“Ring the Bells that Still Can Ring”

I don’t listen to a ton of music. But I do get caught on songs. Most recently, I’ve been caught on Leonard Cohen’s “Anthem” — here’s a great live performance of it. I discovered it not because I’m a Leonard Cohen fan, or that I heard it playing, but rather because someone cited a few lines from it that caught my attention (and kind of blew my mind). The chorus of the song is as follows:

Ring the bells that still can ring 
Forget your perfect offering 
There is a crack in everything 
That’s how the light gets in

The song is a celebration of imperfection. The world is not perfect, but we should not lament it. Injustices occur, but we shouldn’t dwell on them. We should, instead, “Ring the bells that still can ring.”

The one thing almost everyone can agree to is that the world is not exactly how we’d like. And what’s more, it was never really exactly the way we wanted it to be. And if we’re really self-aware and honest, I think we know that it can never be “just so.”

Surely we can (and should) work to make the world we live in more like the one we want to live in. Surely there are tremendous gains made by the people who see an imperfection in the world and then spend a minute, a week, or a lifetime working to change it. When the direction they point is one we agree with, we owe them a real debt.

But all of that can be true without it changing the need to celebrate what we have right now. The only time we’re in is now and the only condition we’re in is our current one. We can spend our time dwelling on the imperfections in the current conditions, or we can acknowledge and celebrate the great things in them.

This is, in a real sense, the thing that separates the happy from the miserable. Everyone alive has an imperfect life. Maybe it’s imperfect because they just lost the love of their life, and maybe it’s imperfect because they weren’t named People Magazine‘s “Sexiest Man Alive.” But it’s almost certainly not exactly the way they would make it in their dreams.

But you spend all your time contemplating those imperfections and you’re almost guaranteed to feel frustrated with the way your life is.
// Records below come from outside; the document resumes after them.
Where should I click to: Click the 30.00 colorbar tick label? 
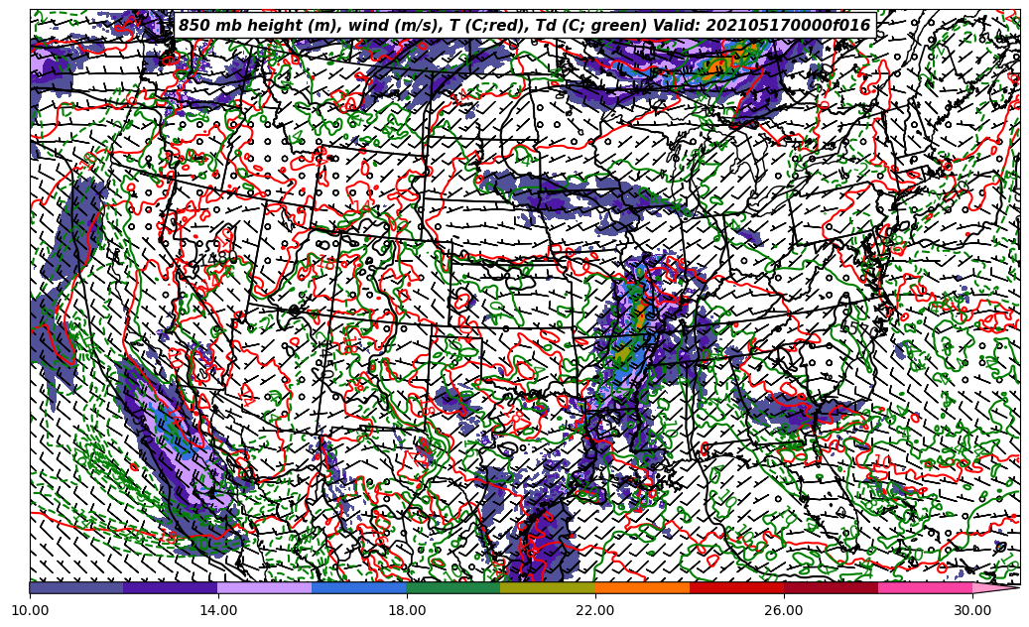(x=972, y=611)
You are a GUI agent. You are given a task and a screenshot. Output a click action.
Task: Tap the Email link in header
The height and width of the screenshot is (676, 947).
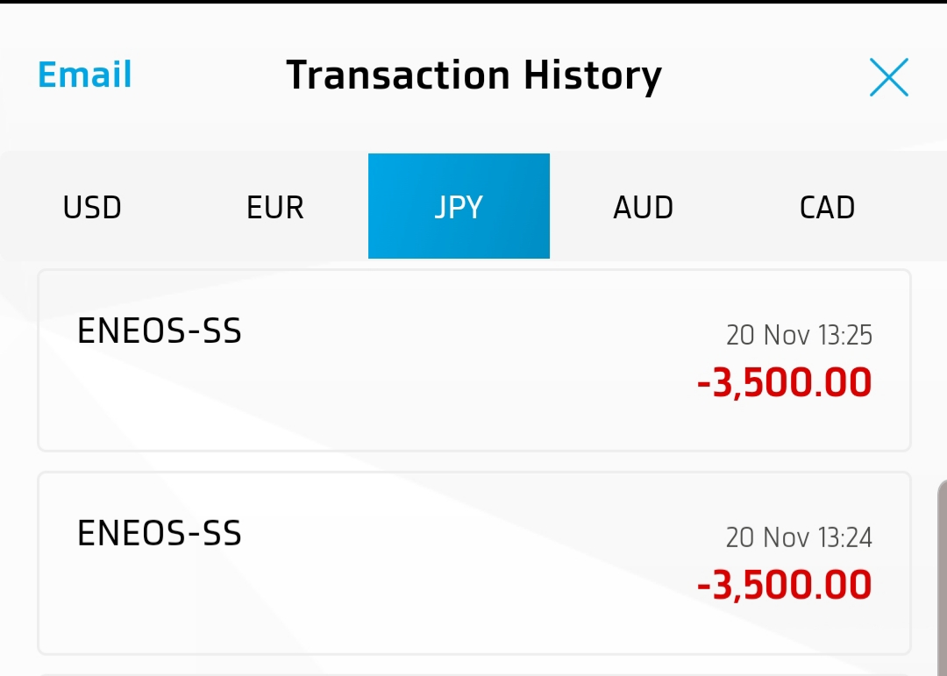84,75
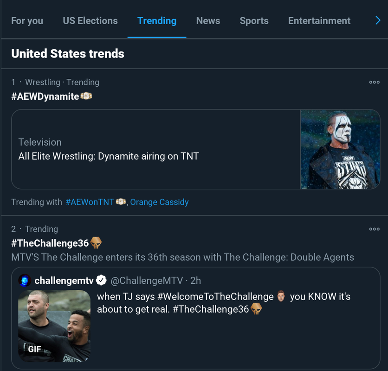Click the verified badge beside challengemtv
This screenshot has width=388, height=371.
[x=101, y=281]
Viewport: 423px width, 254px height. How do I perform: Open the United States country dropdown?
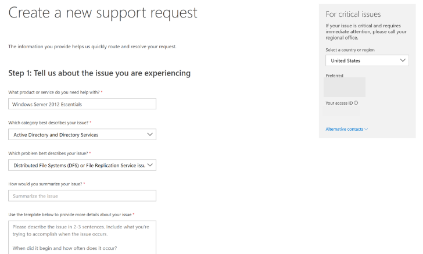367,60
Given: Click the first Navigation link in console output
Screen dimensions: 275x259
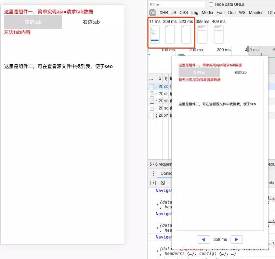Looking at the screenshot, I should [163, 190].
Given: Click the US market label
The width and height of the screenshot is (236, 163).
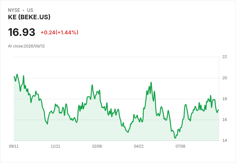Looking at the screenshot, I should [30, 10].
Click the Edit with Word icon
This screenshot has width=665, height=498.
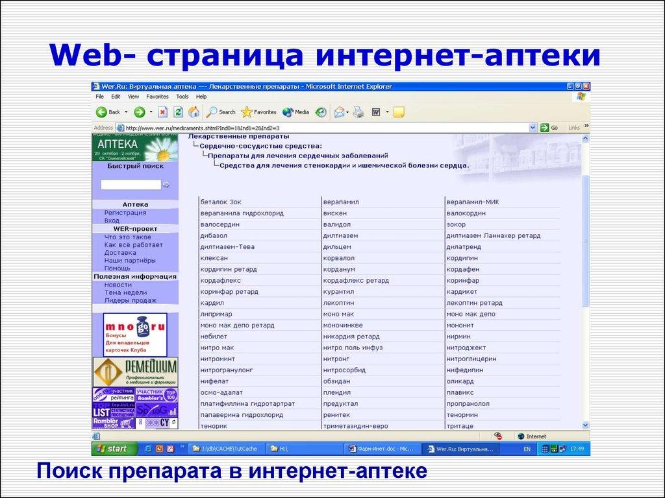pos(376,112)
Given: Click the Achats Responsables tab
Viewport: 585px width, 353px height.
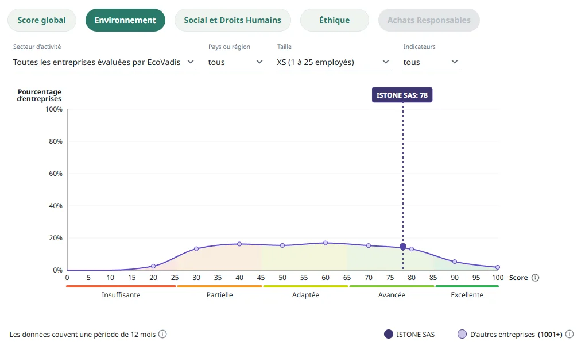Looking at the screenshot, I should 429,20.
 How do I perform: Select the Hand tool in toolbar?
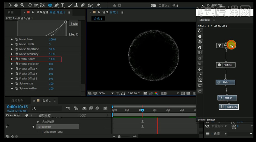(x=16, y=5)
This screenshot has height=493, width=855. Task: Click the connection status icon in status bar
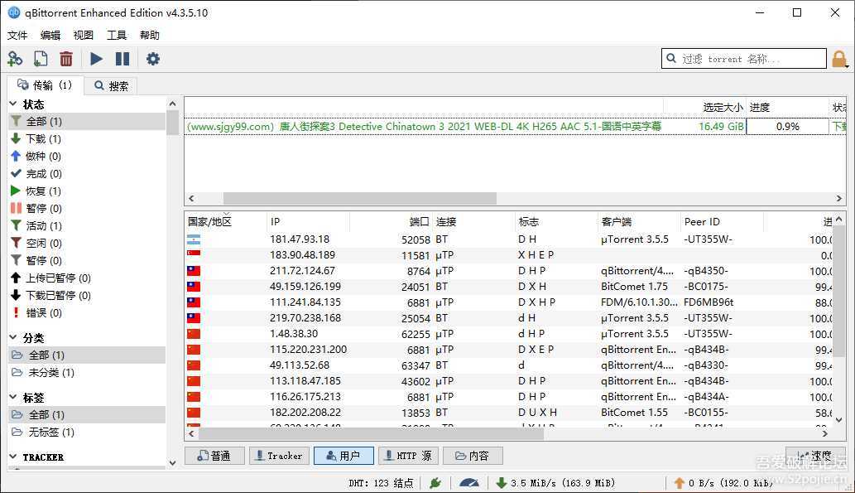(x=435, y=482)
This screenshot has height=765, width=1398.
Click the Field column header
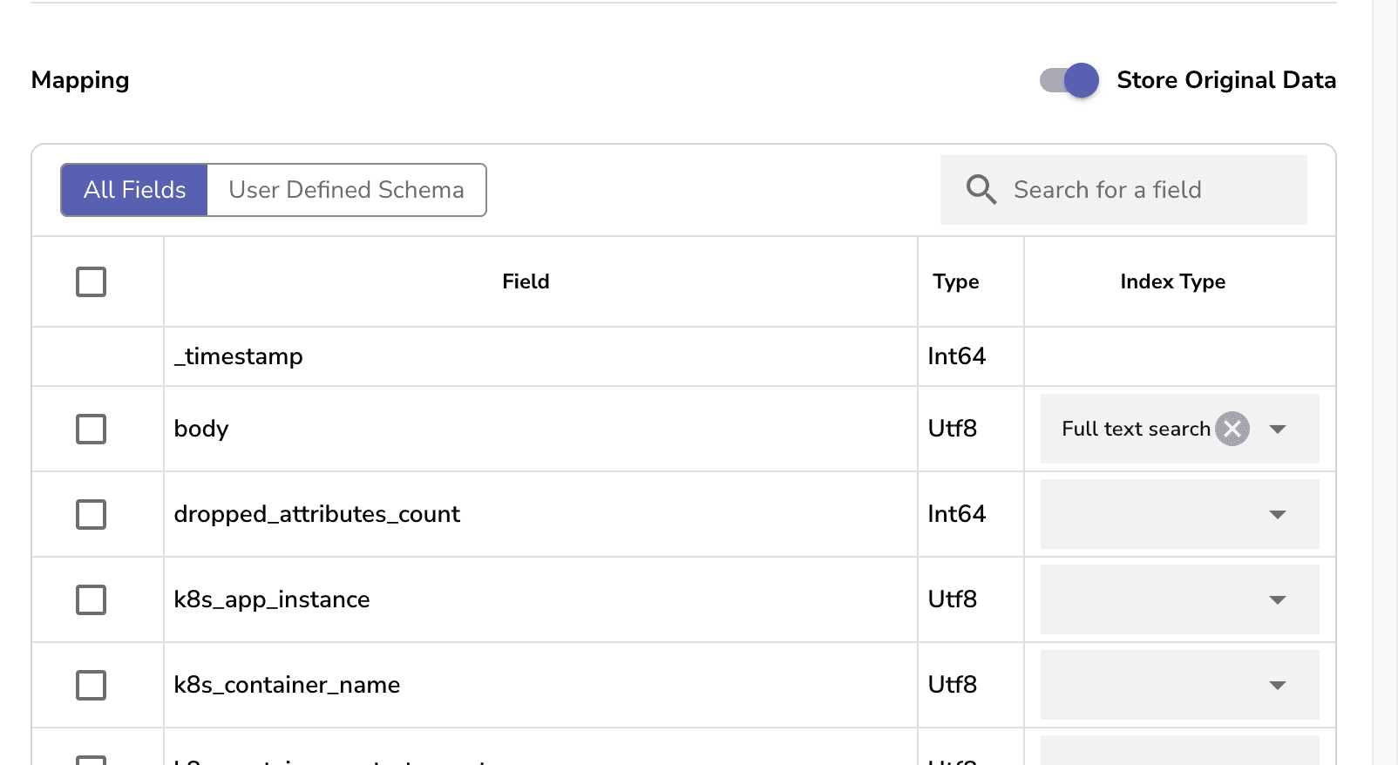pyautogui.click(x=526, y=281)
You’re going to have a low-level agitation all the time. You’re going to have a short temper, and carry a constant sense of dissatisfaction.

What’s needed for you to feel satisfaction in your life isn’t to drastically change it — finally land the man of your dreams, get the promotion you envy, or the house you’ve had your heart on since you were six — but to cultivate satisfaction with the present. To really make a practice of feeling grateful and pleased with the way your life is right now. It’s not that it’s great — “there is a crack in everything” — but you can (and I’d argue should) celebrate it. “Ring the bells that still can ring.”